# Global Warming? No, Florida!



## MB1 (Jan 27, 2004)

It was freezing when we woke up but by the time we had our bikes put together and took a little spin we were in summer clothes. Had a great dinner watching the sunset from outside on the patio.

Of course there was a little flight to Florida in between our waking up and that riding.

Nice!


----------



## MB1 (Jan 27, 2004)

*Lakes and Hills.*

For the last 3 years we had ridden Gator Week in Florida, actually an 8 day supported tour doing about 100 miles a day. We liked the distance but most of the route was not all that scenic and the places we stayed were not all that good. One part of the ride we always enjoyed was the rolling hills and lakes just west of Orlando in Central Florida.

So this year we decided to base ourselves out of Clermont in Lake County and do a whole bunch of loop rides.

Miss M did all the research and somehow managed to pick the highest hotel in Florida for our base. Now of course we are not talking any real elevation but every ride started with a couple miles of cruising downwards and finished with some out of the saddle. It cracked me up every time.

We quickly figured out why it was named "Lake County". On the windy days there was nothing to block the howling winds-worse than hills actually.

Sure was pretty though.


----------



## MB1 (Jan 27, 2004)

*MUTs*

They were everywhere and we used them a lot-well a fair amount anyway. They were all rail-to-trail conversions and in great shape and good riding if a little boring.

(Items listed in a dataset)

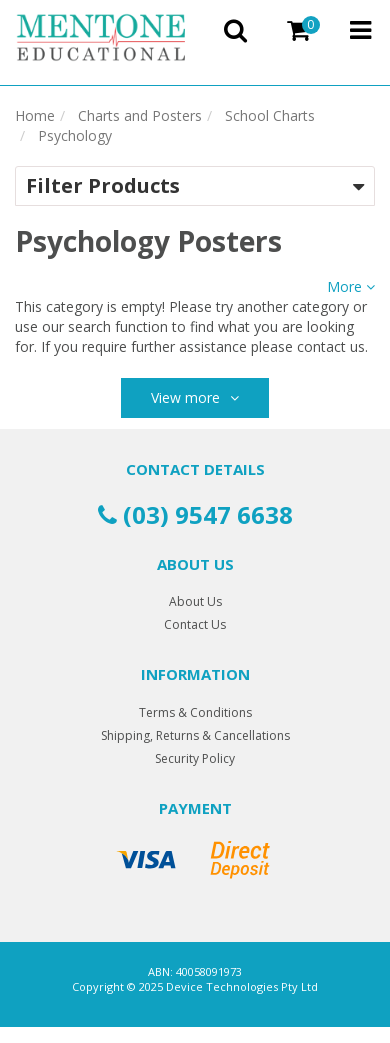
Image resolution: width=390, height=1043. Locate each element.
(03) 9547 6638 (195, 514)
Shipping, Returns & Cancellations (195, 735)
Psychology (75, 135)
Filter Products (103, 185)
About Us (195, 601)
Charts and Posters (140, 115)
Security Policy (195, 758)
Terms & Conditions (195, 712)
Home (35, 115)
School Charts (270, 115)
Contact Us (195, 624)
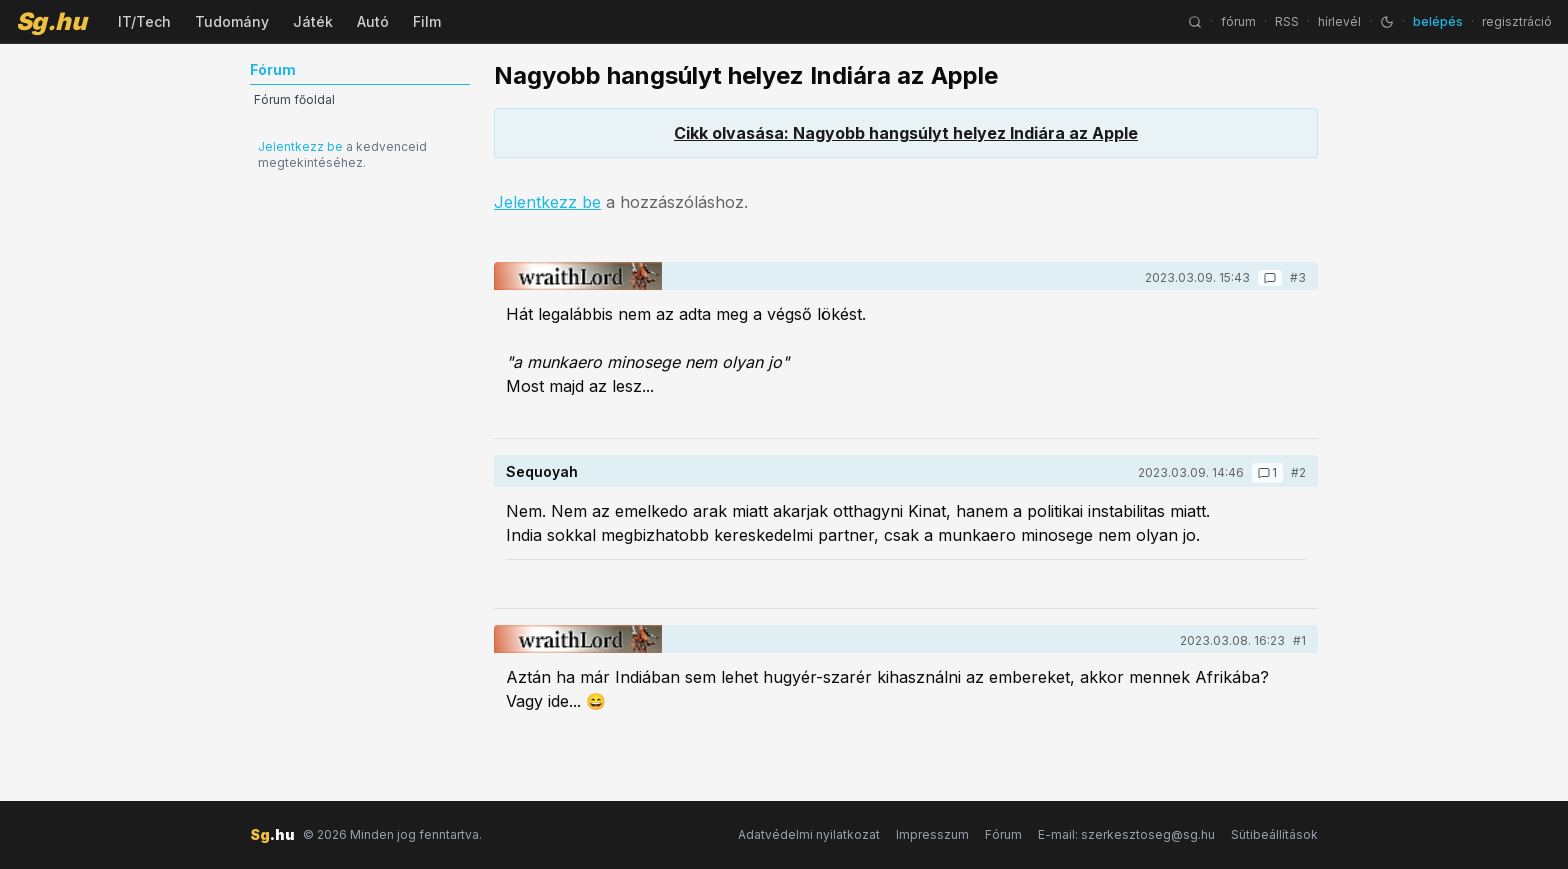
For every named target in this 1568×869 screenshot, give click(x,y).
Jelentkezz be (300, 146)
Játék (313, 21)
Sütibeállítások (1274, 834)
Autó (373, 21)
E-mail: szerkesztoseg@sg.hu (1126, 834)
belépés (1438, 21)
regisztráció (1517, 21)
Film (427, 21)
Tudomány (232, 21)
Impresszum (932, 834)
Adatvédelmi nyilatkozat (809, 834)
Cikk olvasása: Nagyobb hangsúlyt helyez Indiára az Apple (906, 133)
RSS (1287, 21)
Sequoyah (542, 471)
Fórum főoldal (294, 99)
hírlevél (1339, 21)
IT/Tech (144, 21)
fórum (1238, 21)
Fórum (1003, 834)
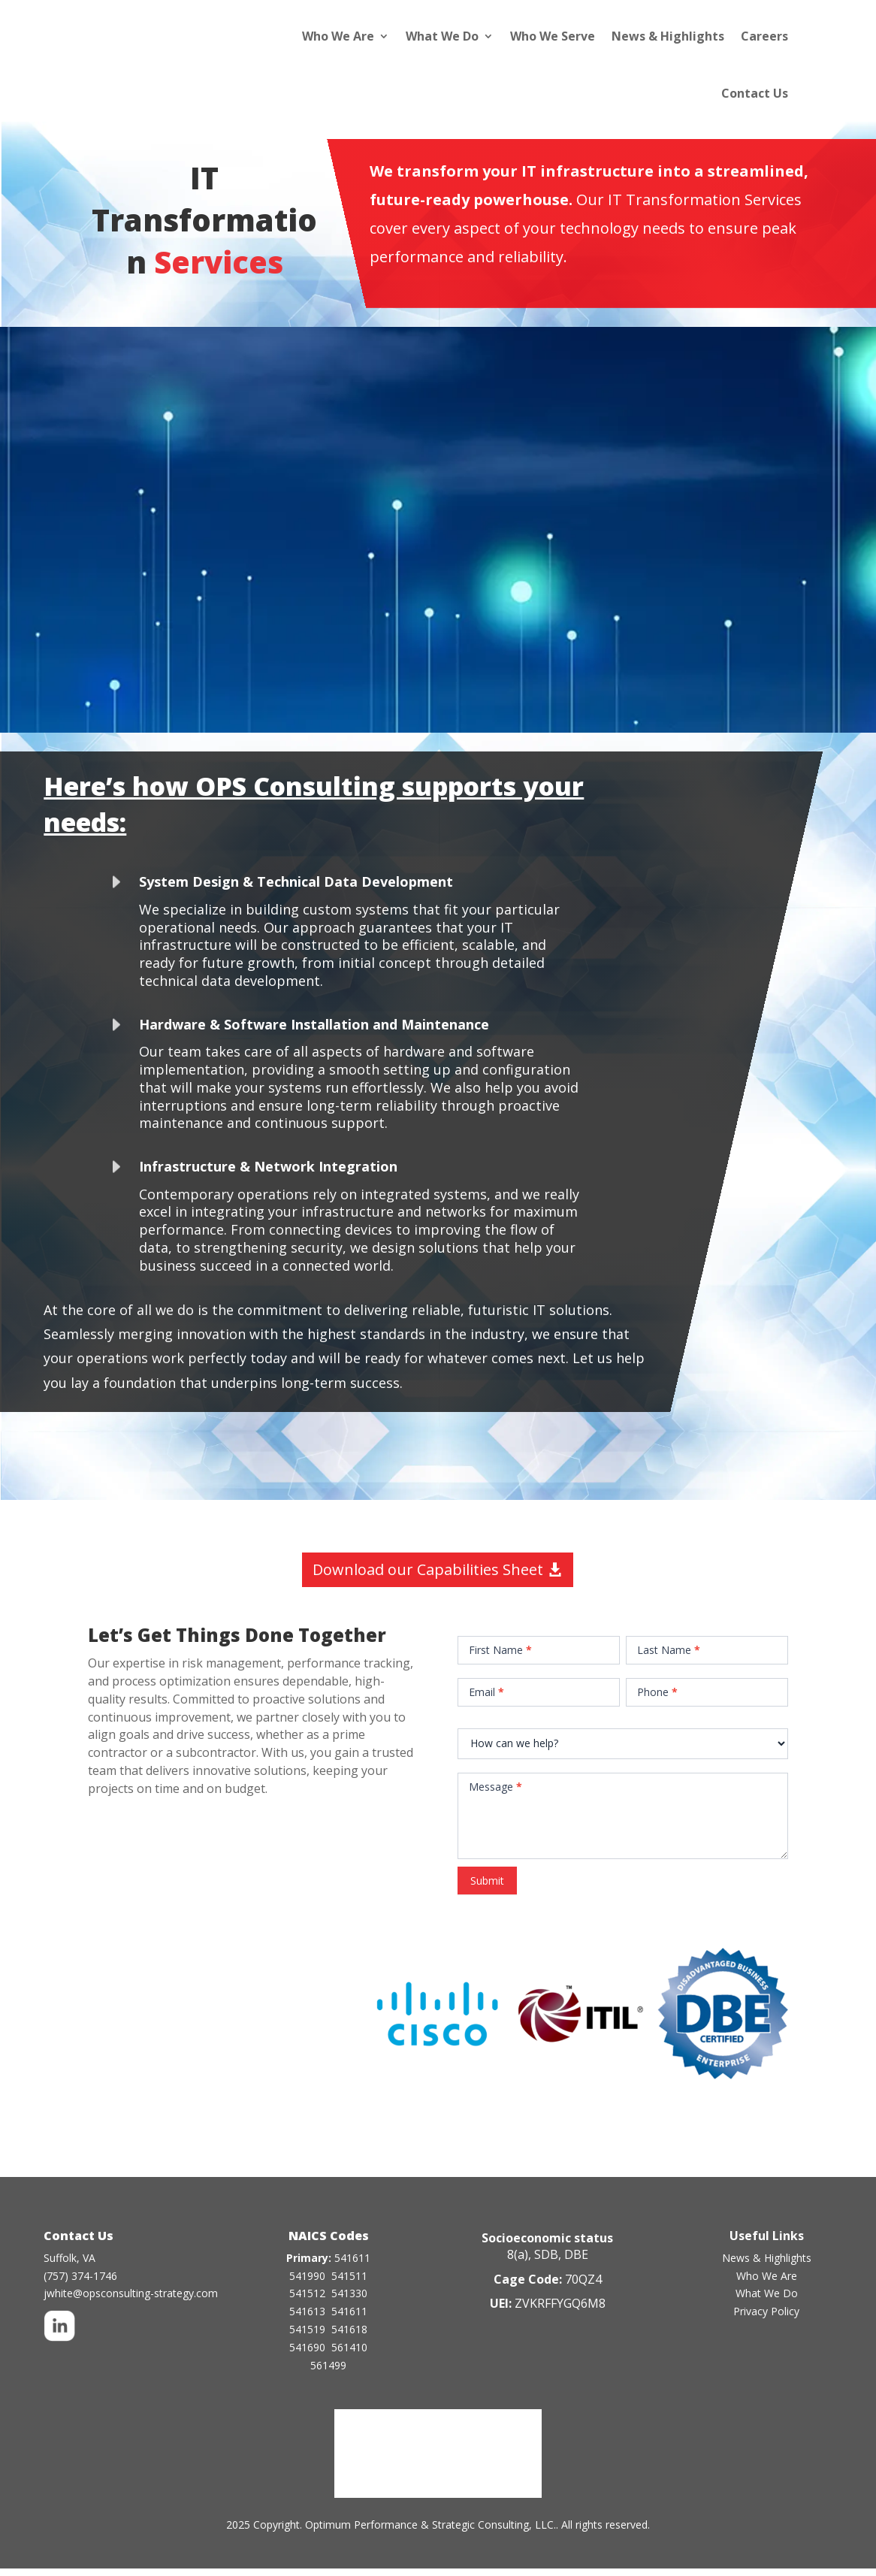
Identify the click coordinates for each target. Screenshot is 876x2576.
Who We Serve (552, 36)
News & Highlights (668, 36)
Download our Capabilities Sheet (428, 1577)
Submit (487, 1888)
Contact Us (754, 93)
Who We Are (338, 36)
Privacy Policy (766, 2318)
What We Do (442, 36)
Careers (764, 36)
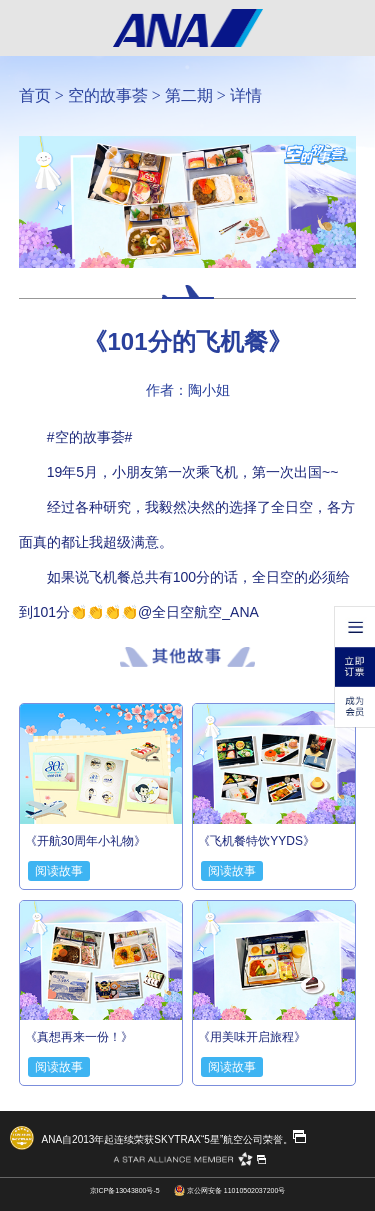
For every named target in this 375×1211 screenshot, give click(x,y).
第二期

* [GOALS]
a. Write out the rows from the line containing "Contact Us (195, 624)" through the end of the rows, both ends included, and leave out the pictures.
b. Extend the forum thread about cycling in Florida, picking up after its last sentence.

* [SOLVED PROBLEMS]
a.
Contact Us (195, 624)
For every named target in this 1568×869 screenshot, give click(x,y).
Jelentkezz be (300, 146)
Játék (313, 21)
Sütibeállítások (1274, 834)
Autó (373, 21)
E-mail: szerkesztoseg@sg.hu (1126, 834)
belépés (1438, 21)
regisztráció (1517, 21)
Film (427, 21)
Tudomány (232, 21)
Impresszum (932, 834)
Adatvédelmi nyilatkozat (809, 834)
Cikk olvasása: Nagyobb hangsúlyt helyez Indiára az Apple (906, 133)
RSS (1287, 21)
Sequoyah (542, 471)
Fórum főoldal (294, 99)
hírlevél (1339, 21)
IT/Tech (144, 21)
fórum (1238, 21)
Fórum (1003, 834)
Identify the click coordinates for each target. Screenshot is 876x2576.
Who We Serve (552, 36)
News & Highlights (668, 36)
Download our Capabilities Sheet (428, 1577)
Submit (487, 1888)
Contact Us (754, 93)
Who We Are (338, 36)
Privacy Policy (766, 2318)
What We Do (442, 36)
Careers (764, 36)
For every named target in this 375×1211 screenshot, give click(x,y).
第二期

b.
One odd thing about several of the trails were the mile markers. They went from about 750-850 but most of the trails were not longer than 30 miles or so. It turned out that the mile markers were left over from the railroad and they showed the milage to headquarters in Richmond Virginia-not that far from DC which got us thinking about riding from home to Florida. Someday.......

We stayed about a mile from the nearest MUT. That one linked to a whole bunch of others including the West Orange Trail and made it really easy and painless to get out of town in the morning.

Most of our rides ended up including at least a few miles on one MUT or another and we got a century in on the Withlacooche trail on one of the winder days.

One afternoon while riding on the Van Fleet Trail (which is smack dab in the middle of nowhere and its claim to fame is that there is only one curve in the whole 29 miles) we had a panther cross right in front of us. I don't know who was more suprised us or him. Very cool anyway.


----------



## MB1 (Jan 27, 2004)

*Weather*

When we arrived in Florida there was record heat for that time of year. High temps in the upper 80's for the first couple of days. I blame it on Global Warming!

In the mornings there was a lot of fog and light rain in the afternoon. Climate Change for sure!

January 1st the weather channel talking heads started going on with some glee about record low temps and a hard freeze. Not to mention the 30-40 mph winds. That couldn't be Global Warming.

It was just Weather to us.

We rode our bikes through it all.


----------



## MB1 (Jan 27, 2004)

*The Bikes*

Rambouillet by Rivendell for me, Waterford RS22 fixte for Miss M.

S&S for us both.

Everything worked great.


----------



## MB1 (Jan 27, 2004)

*Bright and Early*

To ride as much as we wanted we were out at sunrise every morning.

Nice riding that time of day and often great skies-or nasty grey stuff.

Whatever came along we enjoyed it.


----------



## MB1 (Jan 27, 2004)

*Lots of Crazy Scenery in Florida*

You can imagine how hard it was for me to get Miss M to stop to take a pic of anything.  

I tried.

There is actually a lot of ugly in Florida but there is also a lot of really pretty stuff too (unless skiing is your thing). We had a lot more pretty than ugly on this trip.


----------



## MB1 (Jan 27, 2004)

As you can imagine, we ate some.

There was a fairly good breakfast at the hotel so we hit that nice and early every day.

A few snacks on the road but we really didn't eat much while riding.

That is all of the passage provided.